- Opening Delimiter -

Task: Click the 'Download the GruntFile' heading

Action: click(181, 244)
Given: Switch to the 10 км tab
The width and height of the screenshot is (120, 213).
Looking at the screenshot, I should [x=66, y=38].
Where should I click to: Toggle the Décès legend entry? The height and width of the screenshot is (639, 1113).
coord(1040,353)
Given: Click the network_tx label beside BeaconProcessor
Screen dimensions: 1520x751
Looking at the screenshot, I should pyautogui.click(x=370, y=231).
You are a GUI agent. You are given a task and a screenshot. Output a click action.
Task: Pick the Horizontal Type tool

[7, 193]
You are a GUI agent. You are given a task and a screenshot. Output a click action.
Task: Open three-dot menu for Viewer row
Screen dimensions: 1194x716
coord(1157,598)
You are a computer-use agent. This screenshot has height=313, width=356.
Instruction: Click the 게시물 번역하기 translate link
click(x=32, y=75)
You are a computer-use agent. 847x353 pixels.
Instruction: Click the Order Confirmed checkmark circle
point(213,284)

- Closing Delimiter -

- Try it -
The lines from the first of the entries through the line holding "Given: Click the" are to be restated word for word, and no others.

- The completed task -
Task: Click the 'Download the GruntFile' heading

Action: click(181, 244)
Given: Switch to the 10 км tab
The width and height of the screenshot is (120, 213).
Looking at the screenshot, I should [x=66, y=38].
Where should I click to: Toggle the Décès legend entry? The height and width of the screenshot is (639, 1113).
coord(1040,353)
Given: Click the network_tx label beside BeaconProcessor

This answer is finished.